Assigned task |
Beneath this instruction is a listing. Transcribe from it only the stretch from the line with "VIREY (70, 1949)" through the line with "Algonquin (222, 1031)", both end lines included, exactly as written.

──────── Data in this exercise ────────

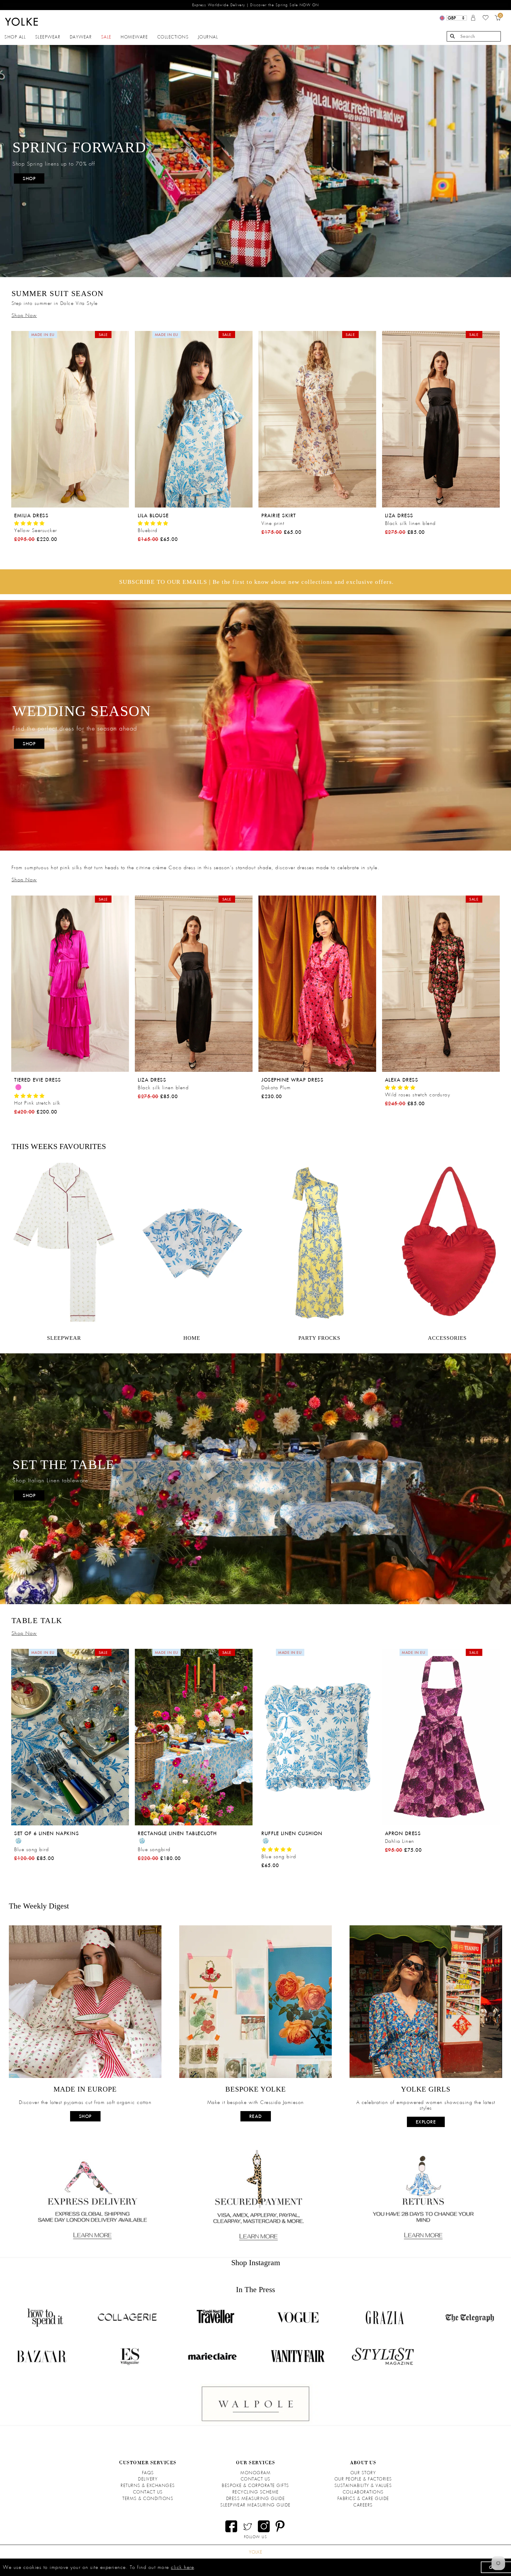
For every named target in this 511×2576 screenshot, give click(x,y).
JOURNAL (208, 37)
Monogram (255, 2472)
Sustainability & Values (363, 2485)
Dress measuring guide (255, 2498)
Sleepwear (48, 37)
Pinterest (280, 2526)
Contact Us (148, 2492)
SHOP (29, 178)
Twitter (247, 2526)
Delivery (148, 2479)
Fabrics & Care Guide (363, 2498)
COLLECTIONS (173, 37)
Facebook (231, 2526)
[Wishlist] (486, 19)
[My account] (473, 19)
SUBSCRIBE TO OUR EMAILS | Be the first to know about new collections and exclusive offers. (256, 581)
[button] (29, 523)
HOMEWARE (134, 37)
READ (255, 2116)
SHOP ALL (15, 37)
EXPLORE (426, 2122)
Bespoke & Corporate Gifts (255, 2485)
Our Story (363, 2472)
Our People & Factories (363, 2479)
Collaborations (363, 2492)
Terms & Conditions (147, 2498)
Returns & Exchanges (148, 2485)
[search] (474, 36)
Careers (363, 2505)
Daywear (81, 37)
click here (182, 2567)
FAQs (148, 2472)
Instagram (263, 2526)
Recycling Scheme (255, 2492)
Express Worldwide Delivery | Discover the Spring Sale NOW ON (255, 5)
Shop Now (24, 315)
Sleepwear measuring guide (255, 2505)
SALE (106, 37)
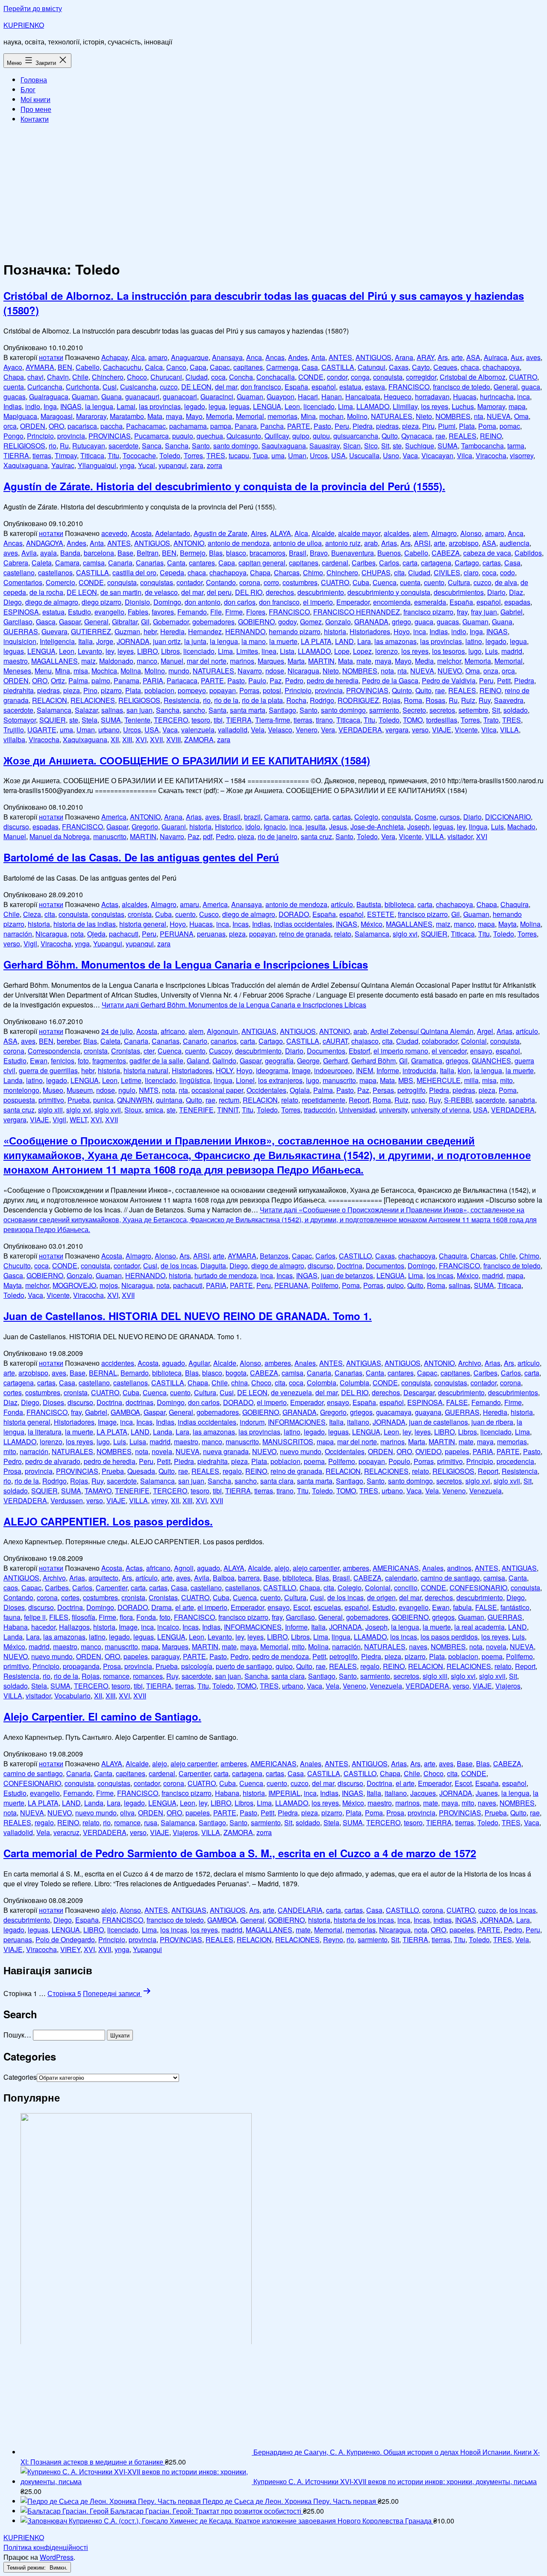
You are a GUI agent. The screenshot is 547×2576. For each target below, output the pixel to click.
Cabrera (15, 563)
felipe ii (35, 1617)
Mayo (194, 416)
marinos (242, 661)
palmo (100, 680)
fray (462, 612)
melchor (449, 661)
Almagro (444, 533)
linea (269, 651)
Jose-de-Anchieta (377, 826)
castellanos (55, 572)
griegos (457, 1061)
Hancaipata (362, 396)
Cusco (209, 914)
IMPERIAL (284, 1793)
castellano (19, 572)
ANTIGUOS (373, 357)
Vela (258, 730)
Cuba (361, 582)
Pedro (294, 680)
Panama (126, 680)
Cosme (425, 817)
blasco (236, 553)
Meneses (17, 671)
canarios (224, 1041)
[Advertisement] (273, 190)
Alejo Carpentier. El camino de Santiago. (102, 1716)
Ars (443, 357)
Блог (28, 89)
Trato (491, 720)
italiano (358, 1422)
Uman (297, 455)
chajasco (365, 1041)
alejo (281, 1568)
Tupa (260, 455)
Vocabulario (72, 1696)
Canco (176, 367)
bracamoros (267, 553)
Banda (70, 553)
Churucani (166, 377)
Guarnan (250, 396)
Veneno (454, 1491)
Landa (13, 1080)
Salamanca (54, 710)
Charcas (287, 572)
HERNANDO (245, 631)
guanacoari (180, 396)
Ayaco (12, 367)
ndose (274, 671)
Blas (216, 553)
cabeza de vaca (487, 553)
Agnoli (184, 1568)
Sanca (152, 446)
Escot (301, 1607)
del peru (219, 592)
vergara (397, 730)
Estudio (79, 612)
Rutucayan (88, 446)
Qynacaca (416, 436)
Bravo (319, 553)
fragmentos (109, 1061)
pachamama (188, 426)
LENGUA (267, 406)
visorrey (521, 455)
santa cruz (316, 836)
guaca (530, 387)
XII (115, 739)
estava (375, 387)
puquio (182, 436)
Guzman (127, 631)
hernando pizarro (295, 631)
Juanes (487, 1793)
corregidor (421, 377)
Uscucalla (364, 455)
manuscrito (109, 836)
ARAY (425, 357)
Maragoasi (57, 416)
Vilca (464, 455)
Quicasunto (243, 436)
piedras (387, 426)
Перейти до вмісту (32, 8)
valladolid (232, 730)
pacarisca (82, 426)
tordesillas (441, 720)
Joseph (418, 826)
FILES (58, 1617)
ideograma (272, 1070)
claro (471, 572)
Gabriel (511, 612)
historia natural (146, 1070)
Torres (193, 455)
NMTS (149, 1090)
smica (154, 1110)
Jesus (338, 826)
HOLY (224, 1070)
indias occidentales (303, 924)
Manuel (172, 661)
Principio (40, 436)
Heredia (172, 631)
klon (464, 1070)
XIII (127, 739)
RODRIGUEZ (358, 700)
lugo (475, 651)
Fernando (192, 612)
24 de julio (117, 1031)
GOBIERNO (256, 621)
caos (10, 1587)
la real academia (479, 1627)
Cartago (467, 563)
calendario (401, 1578)
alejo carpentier (316, 1568)
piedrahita (18, 690)
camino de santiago (450, 1578)
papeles (457, 1451)
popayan (222, 690)
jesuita (316, 826)
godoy (287, 621)
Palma (78, 680)
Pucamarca (151, 436)
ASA (473, 357)
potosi (272, 690)
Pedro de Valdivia (449, 680)
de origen (381, 1597)
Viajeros (508, 1686)
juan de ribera (492, 1422)
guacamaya (394, 1412)
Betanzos (274, 1256)
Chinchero (108, 377)
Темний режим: (27, 2567)
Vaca (410, 455)
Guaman (85, 396)
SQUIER (52, 720)
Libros (170, 651)
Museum (80, 1090)
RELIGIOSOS (24, 446)
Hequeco (398, 396)
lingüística (194, 1080)
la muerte (283, 641)
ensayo (481, 1051)
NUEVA (499, 416)
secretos (442, 710)
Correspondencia (54, 1051)
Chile (80, 377)
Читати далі (234, 1005)
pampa (220, 426)
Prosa (12, 1471)
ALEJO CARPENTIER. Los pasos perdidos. (108, 1521)
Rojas (391, 700)
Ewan (38, 1061)
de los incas (179, 1265)
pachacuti (123, 934)
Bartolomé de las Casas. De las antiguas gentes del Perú (141, 857)
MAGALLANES (54, 661)
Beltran (148, 553)
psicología (196, 1666)
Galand (198, 1061)
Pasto (322, 426)
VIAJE (441, 730)
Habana (15, 1627)
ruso (418, 1100)
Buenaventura (352, 553)
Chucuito (17, 1265)
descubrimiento (320, 592)
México (371, 924)
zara (196, 465)
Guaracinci (216, 396)
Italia (85, 641)
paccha (111, 426)
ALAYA (280, 533)
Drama (161, 1607)
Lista (287, 651)
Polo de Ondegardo (65, 1939)
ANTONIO (189, 543)
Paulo (257, 680)
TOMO (413, 720)
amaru (189, 904)
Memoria (219, 416)
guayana (428, 1412)
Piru (428, 426)
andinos (459, 1568)
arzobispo (464, 543)
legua (217, 406)
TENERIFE (196, 1110)
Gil (145, 621)
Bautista (368, 904)
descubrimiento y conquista (388, 592)
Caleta (42, 563)
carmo (301, 817)
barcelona (99, 553)
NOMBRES (453, 416)
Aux (517, 357)
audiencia (514, 543)
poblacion (159, 690)
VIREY (70, 1949)
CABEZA (446, 553)
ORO (56, 426)
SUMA (448, 446)
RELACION (49, 700)
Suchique (419, 446)
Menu (43, 671)
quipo (300, 436)
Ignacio (275, 826)
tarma (515, 446)
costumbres (300, 582)
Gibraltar (125, 621)
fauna (12, 1617)
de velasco (161, 592)
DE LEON (196, 387)
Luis (491, 651)
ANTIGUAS (258, 1031)
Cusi (110, 387)
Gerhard (335, 1061)
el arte (184, 1607)
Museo (53, 1090)
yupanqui (173, 465)
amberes (278, 1363)
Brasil (297, 553)
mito (506, 1080)
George (308, 1061)
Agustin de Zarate (220, 533)
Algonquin (222, 1031)
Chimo (313, 572)
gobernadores (213, 621)
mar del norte (206, 661)
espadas (517, 602)
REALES (462, 436)
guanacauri (142, 396)
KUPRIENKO (23, 25)
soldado (515, 710)
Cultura (459, 582)
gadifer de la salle (156, 1061)
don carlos (240, 602)
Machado (521, 826)
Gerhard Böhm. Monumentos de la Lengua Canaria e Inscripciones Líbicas (185, 964)
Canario (195, 1041)
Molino (357, 416)
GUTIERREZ (91, 631)
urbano (109, 730)
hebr (150, 631)
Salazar (86, 710)
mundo (178, 671)
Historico (228, 826)
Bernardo (135, 1373)
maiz (88, 661)
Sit (385, 446)
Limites (247, 651)
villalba (14, 739)
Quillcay (277, 436)
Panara (246, 426)
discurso (16, 826)
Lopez (362, 651)
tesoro (200, 720)
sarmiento (384, 710)
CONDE (310, 377)
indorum (252, 1422)
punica (103, 1100)
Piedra (363, 426)
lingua (478, 826)
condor (337, 377)
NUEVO (450, 671)
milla (471, 1080)
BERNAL (103, 1373)
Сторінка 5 (64, 1993)
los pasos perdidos (449, 1637)
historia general (142, 924)
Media (424, 661)
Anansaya (227, 357)
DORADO (294, 914)
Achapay (114, 357)
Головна (34, 80)
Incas (240, 924)
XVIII (173, 739)
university (393, 1110)
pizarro (111, 690)
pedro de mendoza (280, 1656)
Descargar (419, 1392)
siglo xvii (107, 1110)
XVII (156, 739)
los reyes (434, 406)
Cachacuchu (122, 367)
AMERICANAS (396, 1568)
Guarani (174, 826)
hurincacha (497, 396)
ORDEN (32, 426)
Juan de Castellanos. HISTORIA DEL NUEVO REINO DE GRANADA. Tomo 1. (187, 1315)
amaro (158, 357)
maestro (15, 661)
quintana (169, 1100)
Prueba (79, 1100)
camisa (94, 563)
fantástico (514, 1607)
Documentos (326, 1051)
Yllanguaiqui (97, 465)
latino (473, 641)
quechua (210, 436)
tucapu (239, 455)
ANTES (340, 357)
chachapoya (501, 367)
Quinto (402, 690)
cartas (491, 563)
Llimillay (405, 406)
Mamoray (491, 406)
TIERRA (16, 455)
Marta (296, 661)
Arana (404, 357)
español (324, 387)
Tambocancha (482, 446)
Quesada (141, 1471)
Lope (342, 651)
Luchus (463, 406)
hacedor (43, 1627)
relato (342, 934)
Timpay (66, 455)
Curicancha (44, 387)
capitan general (261, 563)
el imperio (318, 602)
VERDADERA (360, 730)
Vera (328, 730)
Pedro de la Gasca (390, 680)
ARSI (422, 543)
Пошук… (17, 2035)
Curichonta (82, 387)
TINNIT (227, 1110)
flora (126, 1617)
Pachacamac (146, 426)
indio (32, 406)
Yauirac (62, 465)
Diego (12, 602)
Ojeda (96, 934)
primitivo (51, 1100)
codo (507, 572)
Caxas (399, 367)
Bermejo (193, 553)
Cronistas (125, 1051)
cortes (12, 1392)
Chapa (13, 377)
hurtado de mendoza (225, 1275)
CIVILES (447, 572)
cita (399, 572)
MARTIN (321, 661)
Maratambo (127, 416)
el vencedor (449, 1051)
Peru (342, 426)
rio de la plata (262, 700)
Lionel (245, 1080)
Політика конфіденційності (45, 2547)
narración (17, 934)
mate (363, 661)
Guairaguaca (48, 396)
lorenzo (386, 651)
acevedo (114, 533)
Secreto (414, 710)
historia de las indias (84, 924)
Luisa (137, 1441)
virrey (159, 1500)
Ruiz (468, 700)
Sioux (133, 1110)
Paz (276, 680)
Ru (64, 446)
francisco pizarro (428, 612)
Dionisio (137, 602)
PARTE (298, 426)
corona (249, 582)
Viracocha (491, 455)
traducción (319, 1110)
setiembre (473, 710)
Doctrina (349, 1265)
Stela (89, 720)
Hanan (331, 396)
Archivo (469, 1363)
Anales (305, 1363)
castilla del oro (134, 572)
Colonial (474, 1041)
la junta (195, 641)
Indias (12, 406)
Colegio (366, 817)
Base (125, 553)
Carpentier (111, 1587)
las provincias (160, 406)
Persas (383, 1090)
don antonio (203, 602)
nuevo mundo (300, 1451)
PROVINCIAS (109, 436)
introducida (419, 1070)
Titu (113, 455)
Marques (271, 661)
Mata (154, 416)
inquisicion (19, 641)
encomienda (392, 602)
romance (116, 1676)
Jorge (104, 641)
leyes (126, 651)
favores (163, 612)
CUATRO (523, 377)
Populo (399, 1461)
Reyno (333, 1939)
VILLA (509, 730)
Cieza (32, 914)
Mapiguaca (20, 416)
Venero (307, 730)
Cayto (421, 367)
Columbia (354, 1383)
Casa (310, 367)
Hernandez (205, 631)
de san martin (120, 592)
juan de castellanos (438, 1422)
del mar (226, 387)
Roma (413, 700)
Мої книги (35, 99)
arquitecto (103, 1578)
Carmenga (282, 367)
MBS (405, 1080)
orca (10, 426)
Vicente (466, 730)
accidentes (117, 1363)
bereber (68, 1041)
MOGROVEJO (74, 1285)
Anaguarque (190, 357)
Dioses (53, 1402)
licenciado (319, 406)
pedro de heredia (333, 680)
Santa (217, 710)
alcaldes (396, 533)
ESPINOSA (21, 612)
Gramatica (426, 1061)
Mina (308, 416)
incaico (168, 1627)
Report (359, 1100)
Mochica (104, 671)
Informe (387, 1070)
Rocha (296, 700)
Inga (50, 406)
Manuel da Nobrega (59, 836)
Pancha (272, 426)
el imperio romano (400, 1051)
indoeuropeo (333, 1070)
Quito (390, 436)
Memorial (250, 416)
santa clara (277, 1481)
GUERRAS (20, 631)
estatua (350, 387)
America (113, 817)
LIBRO (147, 651)
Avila (29, 553)
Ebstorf (359, 1051)
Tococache (139, 455)
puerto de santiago (244, 1666)
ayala (48, 553)
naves (418, 1646)
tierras (41, 455)
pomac (510, 426)
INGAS (71, 406)
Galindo (224, 1061)
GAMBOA (125, 1412)
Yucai (146, 465)
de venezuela (291, 1392)
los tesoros (448, 651)
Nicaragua (303, 671)
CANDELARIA (300, 1910)
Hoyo (402, 631)
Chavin (58, 377)
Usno (391, 455)
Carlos (389, 563)
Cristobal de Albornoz (473, 377)
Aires (259, 533)
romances (148, 1676)
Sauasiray (324, 446)
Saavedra (508, 700)
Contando (221, 582)
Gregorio (145, 826)
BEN (65, 367)
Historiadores (370, 631)
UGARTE (41, 730)
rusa (150, 1822)
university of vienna (440, 1110)
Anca (254, 357)
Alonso (471, 533)
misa (81, 671)
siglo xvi (405, 934)
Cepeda (172, 572)
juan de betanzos (347, 1275)
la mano (253, 641)
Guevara (54, 631)
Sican (352, 446)
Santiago (282, 710)
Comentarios (22, 582)
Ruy (485, 700)
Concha (241, 377)
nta (478, 416)
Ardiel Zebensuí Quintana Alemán (422, 1031)
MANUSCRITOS (287, 1441)
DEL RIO (248, 592)
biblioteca (399, 904)
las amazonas (395, 641)
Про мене (36, 109)
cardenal (335, 563)
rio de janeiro (277, 836)
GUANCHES (491, 1061)
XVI (141, 739)
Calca (154, 367)
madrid (511, 651)
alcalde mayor (359, 533)
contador (189, 582)
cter (149, 1051)
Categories (20, 2077)
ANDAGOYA (44, 543)
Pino (90, 690)
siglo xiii (50, 1110)
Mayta (507, 924)
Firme (234, 612)
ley (110, 651)
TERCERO (171, 720)
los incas (439, 1275)
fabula (462, 1607)
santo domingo (235, 446)
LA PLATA (316, 641)
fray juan (484, 612)
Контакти (35, 119)
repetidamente (323, 1100)
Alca (138, 357)
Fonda (13, 1412)
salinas (112, 710)
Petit (504, 680)
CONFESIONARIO (478, 1587)
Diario (496, 592)
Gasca (46, 621)
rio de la (226, 700)
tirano (324, 720)
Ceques (445, 367)
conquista (388, 377)
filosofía (83, 1617)
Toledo (169, 455)
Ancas (275, 357)
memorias (282, 416)
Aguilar (199, 1363)
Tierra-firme (272, 720)
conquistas (156, 582)
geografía (279, 1061)
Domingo (167, 602)
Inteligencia (57, 641)
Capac (220, 367)
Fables (138, 612)
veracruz (66, 1832)
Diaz (516, 592)
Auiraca (495, 357)
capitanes (248, 367)
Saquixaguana (284, 446)
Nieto (424, 416)
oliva (127, 1813)
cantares (202, 563)
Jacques (423, 1793)
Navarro (250, 671)
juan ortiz (167, 641)
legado (194, 406)
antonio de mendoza (239, 543)
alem (420, 533)
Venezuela (485, 1491)
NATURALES (391, 416)
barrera (249, 1578)
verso (420, 730)
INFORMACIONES (297, 1422)
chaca (470, 367)
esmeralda (430, 602)
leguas (239, 406)
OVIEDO (428, 1451)
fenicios (62, 1061)
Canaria (120, 563)
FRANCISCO (408, 387)
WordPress (57, 2557)
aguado (173, 1363)
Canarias (150, 563)
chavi (35, 377)
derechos (280, 592)
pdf (207, 836)
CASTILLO (355, 1256)
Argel (485, 1031)
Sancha (176, 446)
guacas (14, 396)
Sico (371, 446)
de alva (506, 582)
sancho (194, 710)
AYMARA (40, 367)
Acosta (141, 533)
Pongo (13, 436)
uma (278, 455)
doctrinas (139, 1402)
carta (410, 563)
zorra (214, 465)
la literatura (45, 1432)
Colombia (321, 1383)
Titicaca (92, 455)
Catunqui (371, 367)
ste (397, 446)
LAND (344, 641)
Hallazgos (74, 1627)
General (506, 387)
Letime (131, 1080)
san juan (139, 710)
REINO (491, 436)
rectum (229, 1100)
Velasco (280, 730)
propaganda (81, 1666)
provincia (71, 436)
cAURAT (335, 1041)
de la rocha (46, 592)
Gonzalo (338, 621)
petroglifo (411, 1090)
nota (387, 671)
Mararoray (91, 416)
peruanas (211, 934)
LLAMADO (372, 406)
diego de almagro (51, 602)
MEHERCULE (439, 1080)
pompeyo (192, 690)
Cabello (88, 367)
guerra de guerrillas (48, 1070)
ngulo (126, 1090)
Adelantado (172, 533)
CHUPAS (376, 572)
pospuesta (19, 1100)
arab (371, 543)
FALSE (457, 1402)
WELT (78, 1119)
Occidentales (266, 1090)
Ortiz (58, 680)
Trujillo (13, 730)
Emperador (353, 602)
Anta (318, 357)
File (216, 612)
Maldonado (116, 661)
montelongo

────────

Answer box |
VIREY (70, 1949)
CABEZA (446, 553)
ORO (56, 426)
SUMA (448, 446)
RELACION (49, 700)
Suchique (419, 446)
Menu (43, 671)
quipo (300, 436)
Ignacio (275, 826)
tarma (515, 446)
costumbres (300, 582)
Gibraltar (125, 621)
fauna (12, 1617)
de velasco (161, 592)
DE LEON (196, 387)
Luis (491, 651)
ANTIGUAS (258, 1031)
Cusi (110, 387)
Gerhard (335, 1061)
el arte (184, 1607)
Museo (53, 1090)
yupanqui (173, 465)
amberes (278, 1363)
Brasil (297, 553)
mito (506, 1080)
George (308, 1061)
Agustin de Zarate (220, 533)
Algonquin (222, 1031)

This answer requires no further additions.